Segment Start: Input material
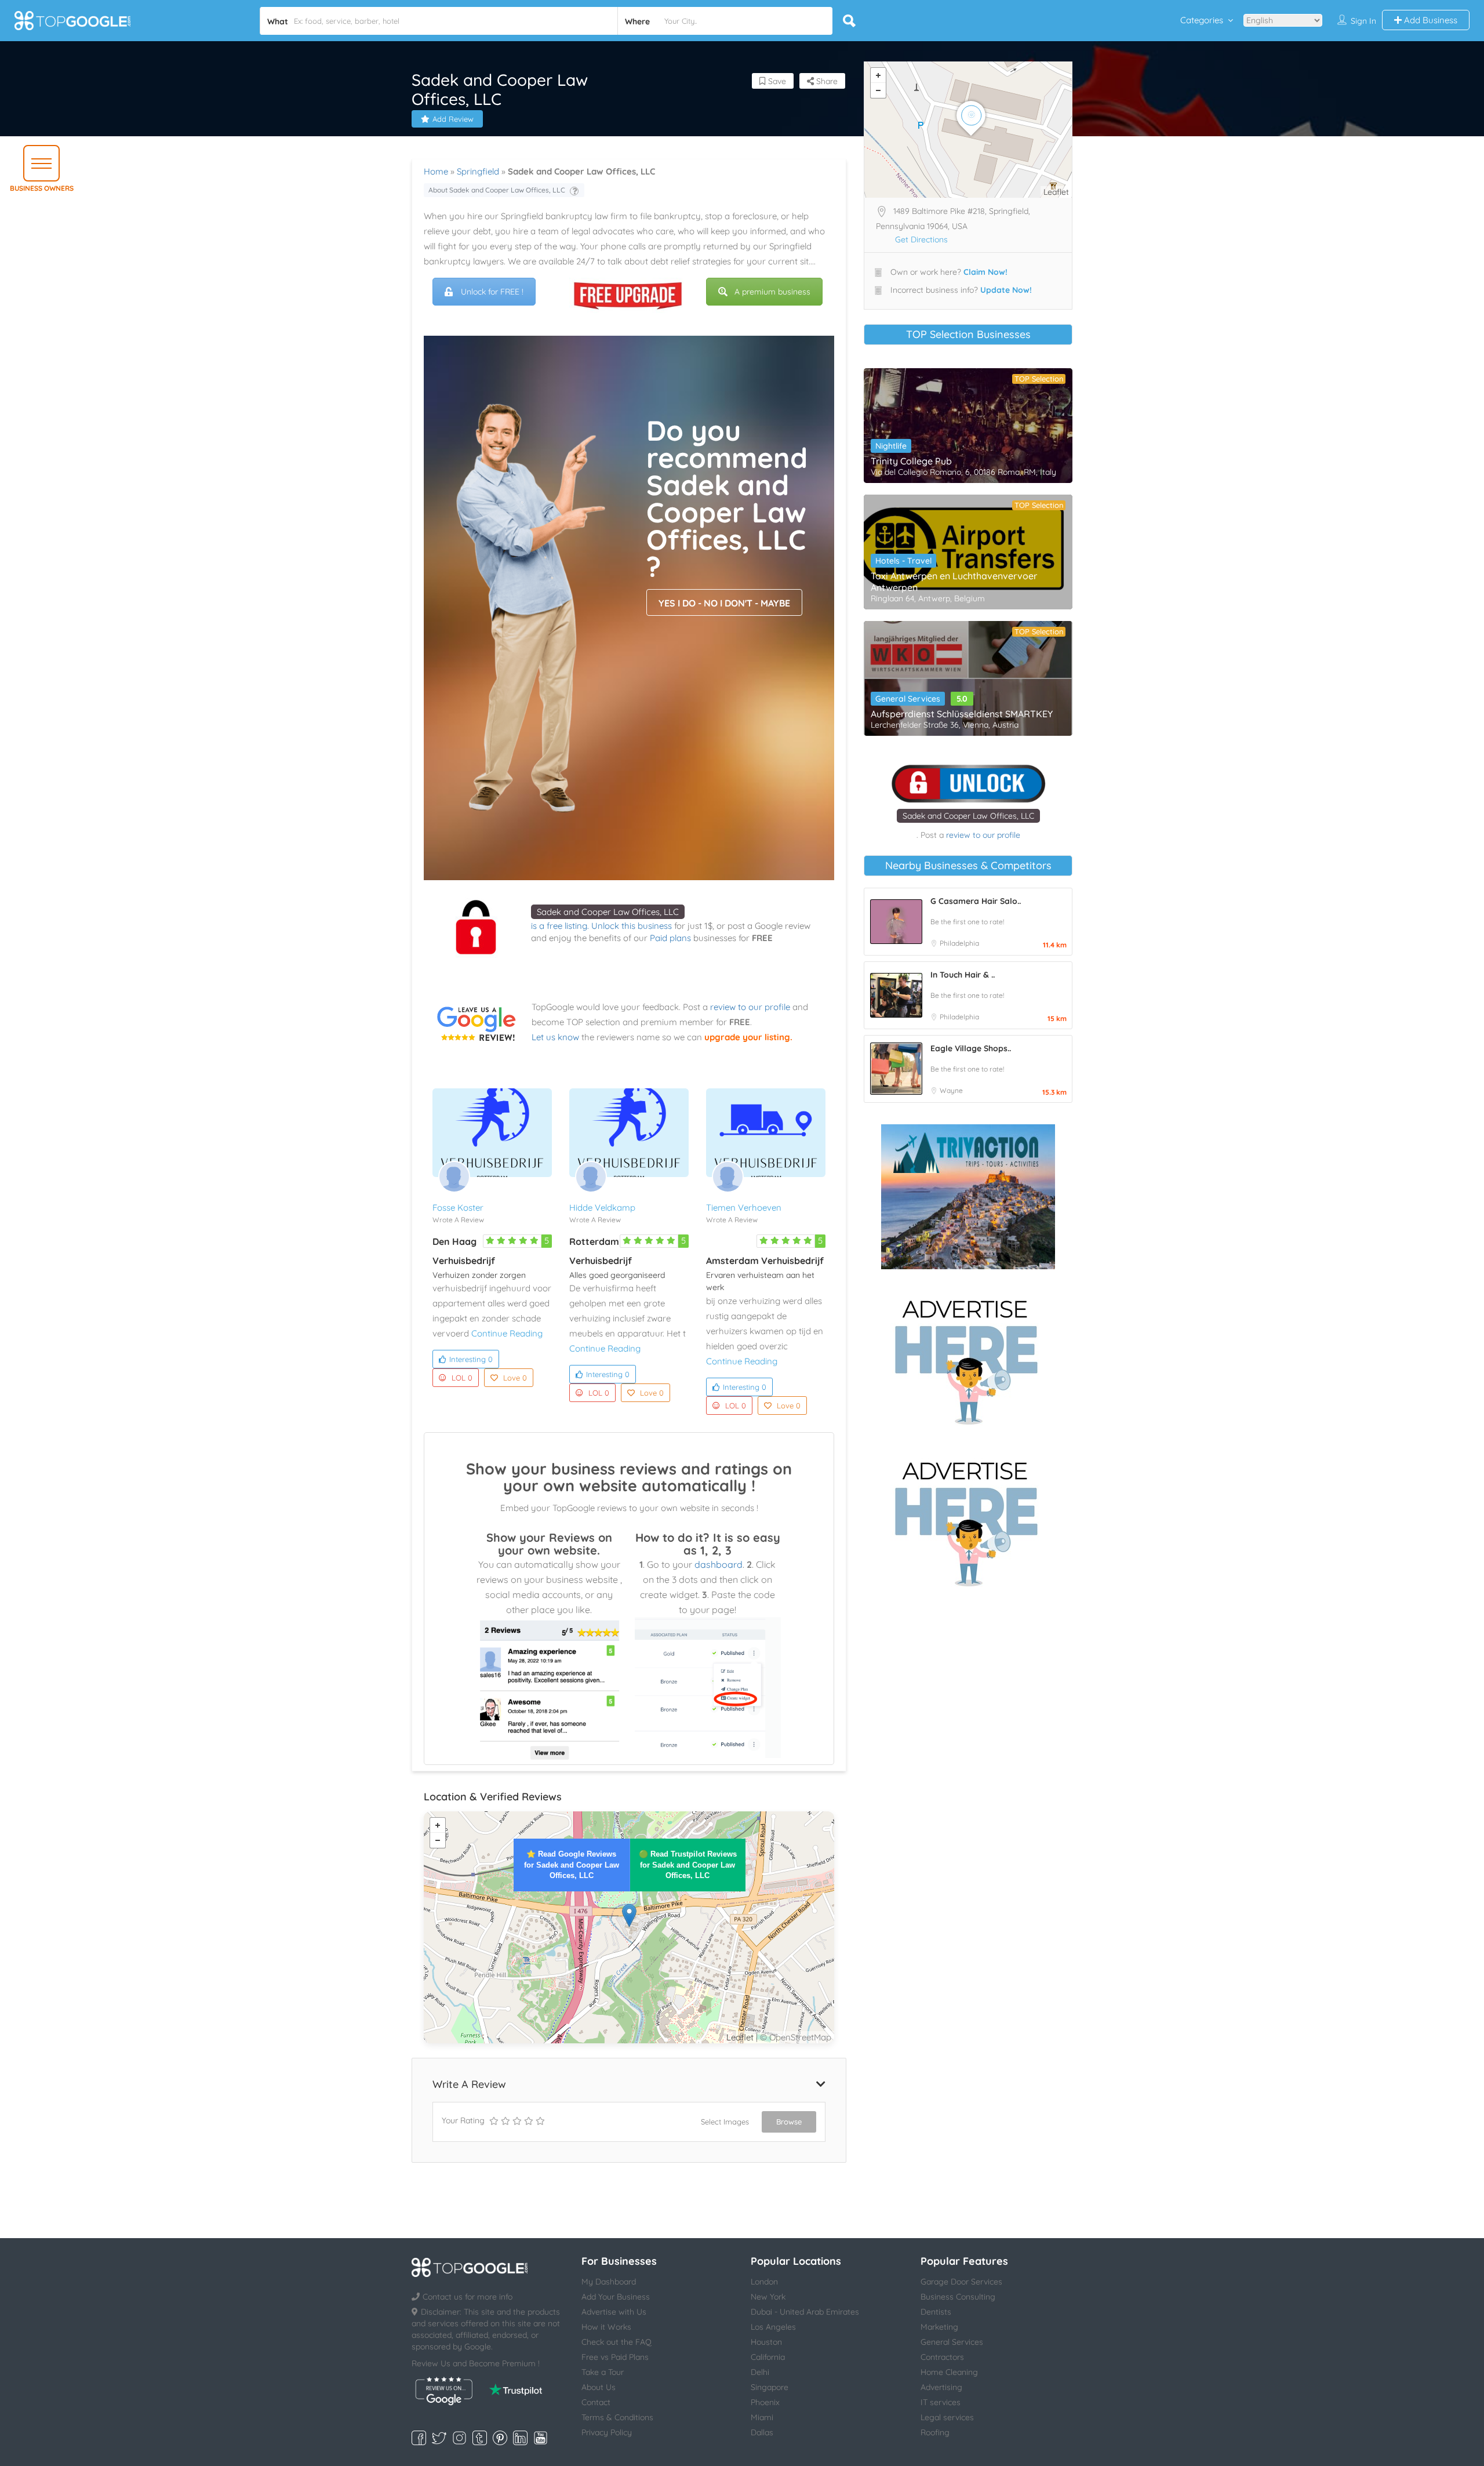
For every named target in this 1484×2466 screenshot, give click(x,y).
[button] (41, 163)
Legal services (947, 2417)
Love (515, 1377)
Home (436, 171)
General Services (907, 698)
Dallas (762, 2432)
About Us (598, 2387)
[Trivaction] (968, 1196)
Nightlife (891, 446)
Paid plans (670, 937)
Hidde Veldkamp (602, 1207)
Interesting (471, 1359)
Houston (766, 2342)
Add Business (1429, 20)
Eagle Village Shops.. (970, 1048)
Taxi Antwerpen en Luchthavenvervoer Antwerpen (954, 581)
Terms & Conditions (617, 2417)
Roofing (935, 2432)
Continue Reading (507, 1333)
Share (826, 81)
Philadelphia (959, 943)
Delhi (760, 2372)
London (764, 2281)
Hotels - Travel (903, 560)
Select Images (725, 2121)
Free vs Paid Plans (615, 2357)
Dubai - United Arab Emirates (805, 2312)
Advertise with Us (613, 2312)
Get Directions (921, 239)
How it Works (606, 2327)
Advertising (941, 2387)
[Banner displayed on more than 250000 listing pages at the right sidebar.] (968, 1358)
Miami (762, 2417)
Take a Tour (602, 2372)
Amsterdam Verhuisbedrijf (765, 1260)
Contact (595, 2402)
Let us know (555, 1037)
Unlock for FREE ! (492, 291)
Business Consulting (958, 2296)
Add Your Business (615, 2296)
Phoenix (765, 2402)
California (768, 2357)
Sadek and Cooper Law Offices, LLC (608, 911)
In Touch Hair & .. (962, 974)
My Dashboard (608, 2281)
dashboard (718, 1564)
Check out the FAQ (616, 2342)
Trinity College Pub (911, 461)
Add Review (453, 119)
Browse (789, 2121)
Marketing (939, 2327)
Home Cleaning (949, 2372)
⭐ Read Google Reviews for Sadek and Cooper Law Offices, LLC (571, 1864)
Segment End: Input material
Activity: Please copy the lines above exactly as written, apart from any pictures.

Answer area:
For every named target in this 1484×2466 screenshot, give click(x,y).
[button] (41, 163)
Legal services (947, 2417)
Love (515, 1377)
Home (436, 171)
General Services (907, 698)
Dallas (762, 2432)
About Us (598, 2387)
[Trivaction] (968, 1196)
Nightlife (891, 446)
Paid plans (670, 937)
Hidde Veldkamp (602, 1207)
Interesting (471, 1359)
Houston (766, 2342)
Add Business (1429, 20)
Eagle Village Shops.. (970, 1048)
Taxi Antwerpen en Luchthavenvervoer Antwerpen (954, 581)
Terms & Conditions (617, 2417)
Roofing (935, 2432)
Continue Reading (507, 1333)
Share (826, 81)
Philadelphia (959, 943)
Delhi (760, 2372)
London (764, 2281)
Hotels - Travel (903, 560)
Select Images (725, 2121)
Free vs Paid Plans (615, 2357)
Dubai - United Arab Emirates (805, 2312)
Advertise with Us (613, 2312)
Get Directions (921, 239)
How it Works (606, 2327)
Advertising (941, 2387)
[Banner displayed on more than 250000 listing pages at the right sidebar.] (968, 1358)
Miami (762, 2417)
Take a Tour (602, 2372)
Amsterdam Verhuisbedrijf (765, 1260)
Contact (595, 2402)
Let us know (555, 1037)
Unlock for FREE ! (492, 291)
Business Consulting (958, 2296)
Add Your Business (615, 2296)
Phoenix (765, 2402)
California (768, 2357)
Sadek and Cooper Law Offices, LLC (608, 911)
In Touch Hair & .. (962, 974)
My Dashboard (608, 2281)
dashboard (718, 1564)
Check out the FAQ (616, 2342)
Trinity College Pub (911, 461)
Add Review (453, 119)
Browse (789, 2121)
Marketing (939, 2327)
Home Cleaning (949, 2372)
⭐ Read Google Reviews for Sadek and Cooper Law Offices, LLC (571, 1864)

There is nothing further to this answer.